On 8 October 1986, an explosion occurred at the Cipel-Marco fur factory located on the third floor of Wing Loi Industrial Building on Wing Lap Street, Kwai Chung, Hong Kong. The explosion was followed by a massive fire, which ultimately resulted in 14 deaths and 10 injuries. It is one of the most significant industrial accidents in Hong Kong's history.

== Background ==
The factory owner, a foreign national, had established the plant about a year earlier. It occupied two units in the Wing Loi Industrial Building, totaling more than 10,000 square feet. The factory mainly engaged in mink fur processing, including deodorizing and anti-mold treatments. There were over sixty employees working in two shifts—day and night.

== Incident ==
At the time of the incident, workers were operating as usual, placing mink furs into steam ovens for processing. They failed to notice that the bearings of a large drum used for leather treatment had overheated, causing the sawdust attached to the drum to reach high temperatures.
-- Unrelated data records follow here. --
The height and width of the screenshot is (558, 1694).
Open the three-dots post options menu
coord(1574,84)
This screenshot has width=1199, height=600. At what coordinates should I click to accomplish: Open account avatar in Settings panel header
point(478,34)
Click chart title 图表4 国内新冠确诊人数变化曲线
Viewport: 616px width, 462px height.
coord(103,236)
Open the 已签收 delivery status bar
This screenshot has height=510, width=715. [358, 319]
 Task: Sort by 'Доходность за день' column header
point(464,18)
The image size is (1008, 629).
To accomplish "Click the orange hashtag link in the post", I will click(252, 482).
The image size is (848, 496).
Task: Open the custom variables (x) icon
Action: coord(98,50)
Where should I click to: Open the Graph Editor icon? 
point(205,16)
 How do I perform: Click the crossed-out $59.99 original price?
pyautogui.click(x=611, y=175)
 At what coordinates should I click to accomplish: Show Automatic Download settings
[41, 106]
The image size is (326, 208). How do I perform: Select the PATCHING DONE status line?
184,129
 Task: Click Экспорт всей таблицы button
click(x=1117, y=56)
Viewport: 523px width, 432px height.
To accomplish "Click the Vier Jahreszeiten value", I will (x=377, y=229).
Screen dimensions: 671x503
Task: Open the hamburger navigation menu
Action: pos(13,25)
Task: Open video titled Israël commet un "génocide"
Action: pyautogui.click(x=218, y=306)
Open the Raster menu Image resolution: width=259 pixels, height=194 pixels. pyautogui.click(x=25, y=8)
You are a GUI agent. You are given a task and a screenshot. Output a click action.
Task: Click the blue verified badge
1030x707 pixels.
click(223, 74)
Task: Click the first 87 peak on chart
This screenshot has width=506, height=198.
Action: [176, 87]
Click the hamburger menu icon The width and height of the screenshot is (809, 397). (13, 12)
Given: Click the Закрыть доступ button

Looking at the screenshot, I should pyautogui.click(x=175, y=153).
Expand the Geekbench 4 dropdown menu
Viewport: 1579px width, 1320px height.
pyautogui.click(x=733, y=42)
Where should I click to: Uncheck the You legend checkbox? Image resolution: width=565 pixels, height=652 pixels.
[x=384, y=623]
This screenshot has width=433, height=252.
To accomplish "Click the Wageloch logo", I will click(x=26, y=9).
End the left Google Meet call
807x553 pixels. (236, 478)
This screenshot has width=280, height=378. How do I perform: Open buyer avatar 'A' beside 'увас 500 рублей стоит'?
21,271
At 7:08 p.m. on 8 October 1986, the high temperature ignited flammable gases in the air, triggering an explosion. The blast caused the fire to spread rapidly. The factory's sprinkler system activated, which helped reduce the flames. At 7:10 p.m., firefighters arrived and began to combat the blaze, which was later upgraded to a three-alarm fire. Ambulances transported the injured to Princess Margaret Hospital for treatment. The fire was extinguished by 8:06 p.m.

== Investigation ==
The accident was suspected to have been caused by flammable cleaning liquid—benzene, used in the steam cleaning room. When benzene vapors were exposed to air for some time, the flammable concentration reached 1.3% to 7.1%. Once ignited, an explosion would occur immediately.

== Aftermath ==
The explosion and fire highlighted loopholes in Hong Kong's regulation of industrial hazardous chemicals at the time. The incident aroused widespread public concern, with many criticizing the factory's inadequate safety measures. It also prompted the government to implement the Factories and Industrial Undertakings (Dangerous Substances) Regulations Cap.79AB in 1988 to strengthen the management of hazardous chemicals and enhance occupational health and safety workers.

Meanwhile, labor and social organizations demanded legislation requiring factories to provide employees with information about the properties and protective measures related to chemicals used in the workplace. They also advocated the adoption of non-flammable chemicals to reduce the risk of similar disasters.